Andreas Schaerer – The Waves are Rising, Dear!
(ACT 9910-2. CD Review by Jon Turney)
It doesn’t take much investigation of the remarkably accomplished Swiss vocalist Andreas Schaerer to establish that this is an artist with few limitations. He’s consistently fascinating as composer, orchestrator, and improviser, and a technical master of voice projection in a dazzling range of modes and styles.
This latest CD, however, does move him into an area where his talent is less conspicuous. It’s a return to the excellent band Hildegard Lernt Fliegen, and has many of the attributes of their last brilliant recording from 2013. The music is by Schaerer, the band follows every twist and turn of his pieces, influences come thick and fast. That previous effort also had a beguiling lightness of touch, though, and a sometimes manic good humour. The words, often enigmatic, seemed relatively unimportant: coloured threads in a larger tapestry.

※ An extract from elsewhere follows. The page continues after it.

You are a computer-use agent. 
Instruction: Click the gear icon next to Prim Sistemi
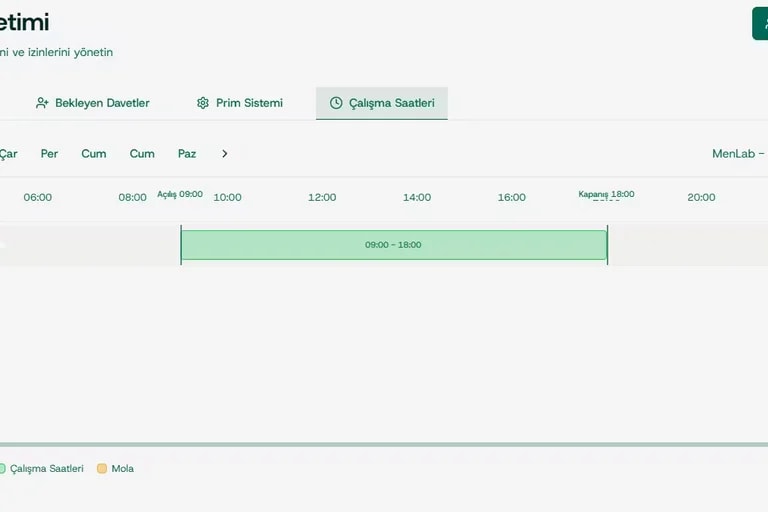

This time, the words are front and centre. This is Schaerer’s concept album, and takes itself pretty seriously. There is still notable orchestration, making good use of Hildegard’s multi-horn players, Andreas Schopp, Matthias Wenger and Benedikt Reising, who between them play saxes, trombone, tuba, flutes and bass clarinet to breathily broody effect. Vincent Peirani’s accordion and additional vocal from Jessana Nemitz add additional colour to one track. The lyrics feel like the main business though. They are typically oblique, but reference a host of contemporary preoccupations: climate change, information overload, and existential worries both personal and cosmic.
The overall atmosphere is varied, but leans more toward prog rock than jazz. There’s a little of Led Bib’s current sound on the German lyric Irrlicht. And the closing vocal on Symptoms Causes and Treatments, with words from Soweto Kinch, recalls Jon Anderson in Yes, but with a somewhat less irritating voice.
More often, though, the lyrics dominate to less effect. They are moderately elaborate, poetically ambiguous, occasionally teasing. The writing is generally in free verse, with uneven line lengths, and the music is wrapped around them, word by word, so the players have little room for manoeuvre. The very end of the longest composition, the four part Love Warrior opens out into a wordless vocal excursion with the band that is more what Schaerer’s followers may be used to, but ends rather abruptly. Otherwise, the main business is putting across the words as written. It goes without saying they are all delivered with clarity and verve. But for me they don’t have the force that delivery really calls for.
I’ll retain a keen appreciation of the leader’s many talents, and his restless eclecticism, but as a listener this one was less stirring than the dizzy heights of his best work.